Wrong Way To Justice
Michela Wrong has been writing about Africa for more than 20 years. She came to the subject by accident, relatively early in her career as a foreign correspondent when the news organisation Reuters sent her to cover events in Cote d’Ivoire and Zaire,” Matthew Adams of Abu Dhabi’s The National writes.

Wrong’s experiences in Zaire, now the Democratic Republic of Congo, prompted her to write the first of her three works of non-fiction devoted to the subject of Africa: In the Footsteps of Mr Kurtz (2001), which chronicled the precarious condition of the country as its leadership passed from Mobutu Sese Seko to Laurent Kabila.
This arresting book, which was awarded the PEN James Sterne Prize for non-fiction, was followed by I Didn’t Do It for You (2005), which attended to the vicissitudes of Eritrea under British, American, Ethiopian and Italian occupation; and It’s Our Turn to Eat (2009), which told the story of the Kenyan “whistle-blower” and journalist John Githongo, who in 2002 discovered widespread corruption in the government of Mwai Kibaki.
To these titles Wrong has now added a novel, also concerned with Africa.
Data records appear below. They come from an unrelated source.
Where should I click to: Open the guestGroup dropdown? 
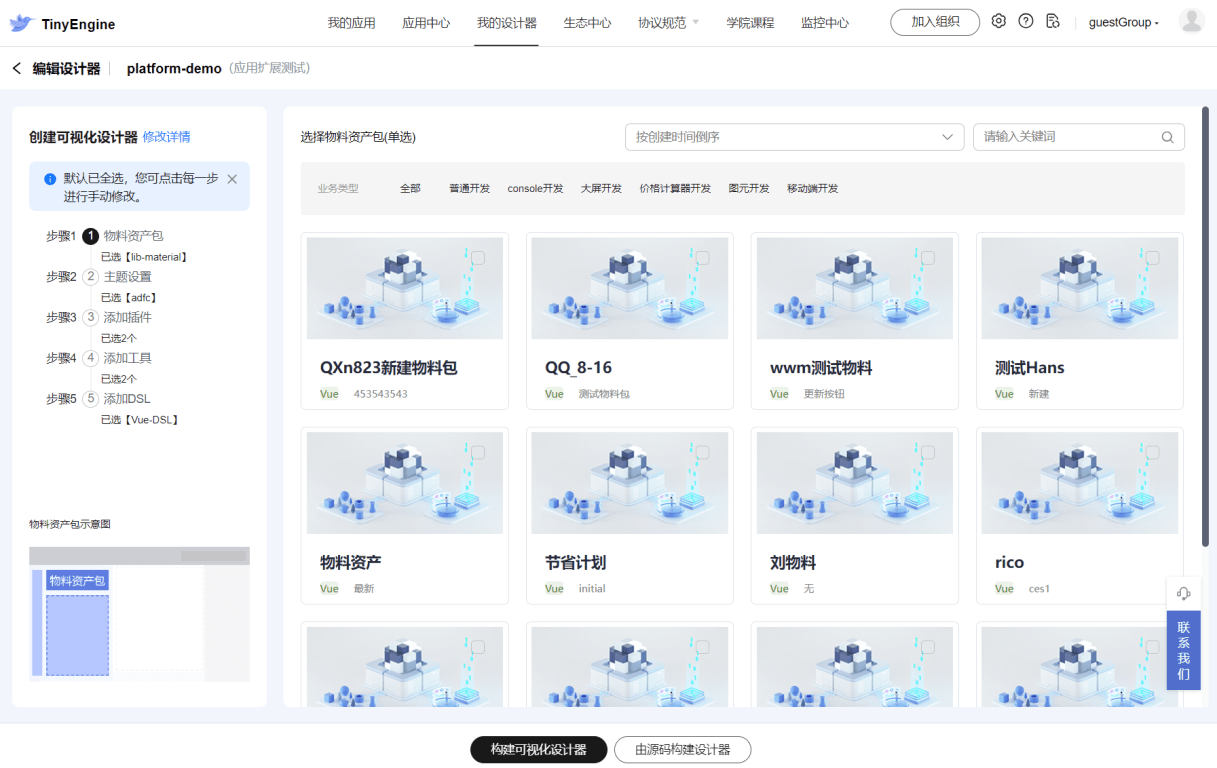(x=1123, y=22)

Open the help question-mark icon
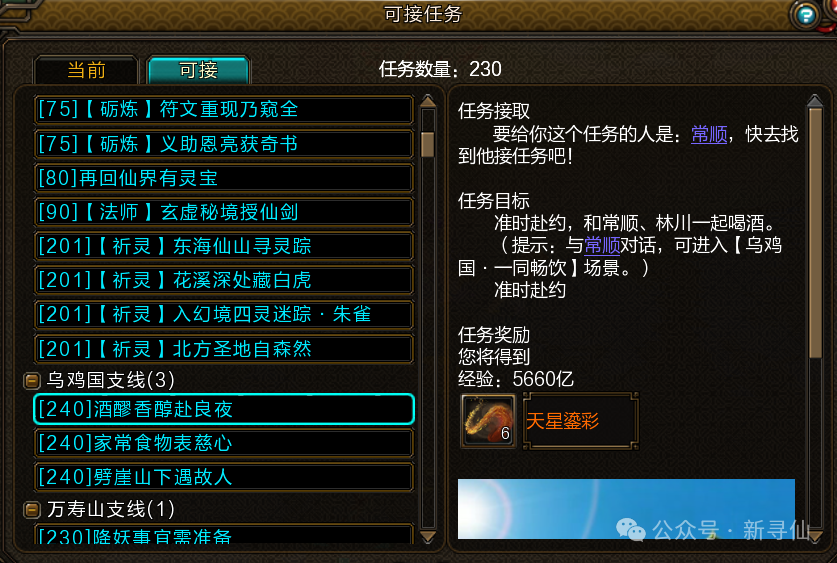(806, 15)
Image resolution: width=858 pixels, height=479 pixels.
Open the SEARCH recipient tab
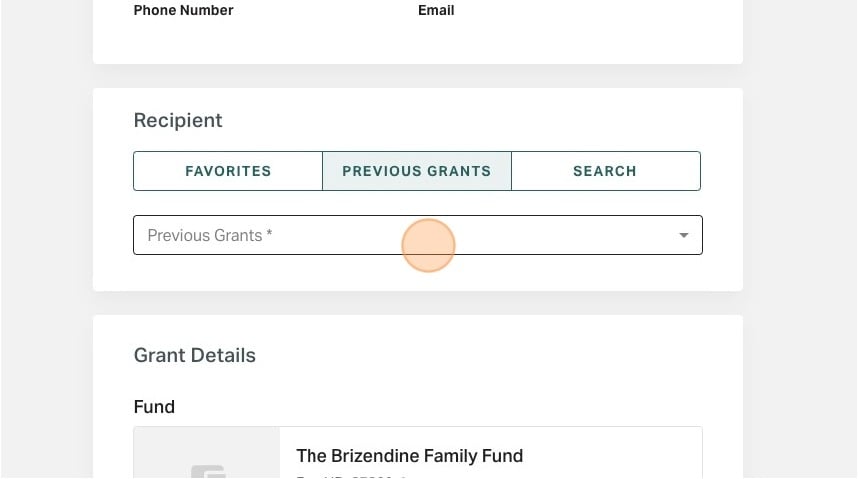coord(606,171)
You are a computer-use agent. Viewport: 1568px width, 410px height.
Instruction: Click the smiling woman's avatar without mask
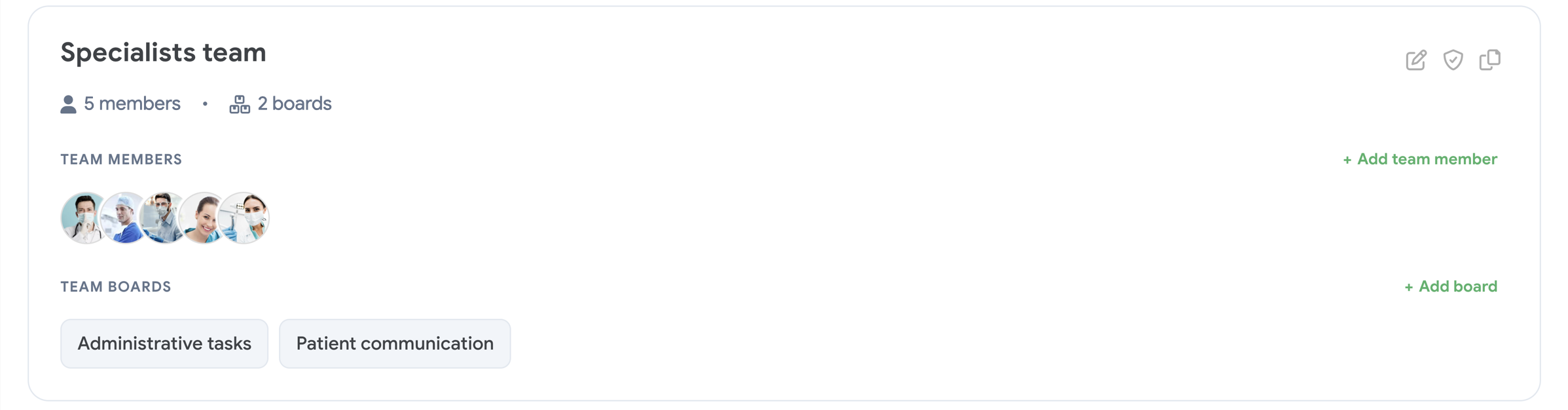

Borderlines, her first work of fiction, has at its heart a territory dispute between the countries Darrar and North Darrar.
We are introduced to this story through the figure of Paula Shackleton, a British national working in America as a corporate lawyer, who is struggling to come to terms with the death of her great love, Jake Wentworth. Now, in 2004 and after Jake’s death, she feels she has been living an etiolated existence, a “botched, interrupted, pointless demi-life.”
It is in this condition that she encounters Winston Peabody, also a lawyer. Winston has made a good living advising US corporations on foreign investments; yet he is also a celebrity in the world of human rights, an individual with a natural affinity for the downtrodden, the weak, the vulnerable (“Underdogs, that’s my thing. Takes one to know one.”).
Winston and Paula are both staying at the Langham hotel, Chicago, to conduct business; and when Winston notices Paula one day at breakfast, he invites her to attend a talk he is giving on human rights, and later offers her a job: would she like to help him represent the government of North Darrar, a country that is negotiating its borderlines at The Hague, and effectively attempting to prove its right to exist?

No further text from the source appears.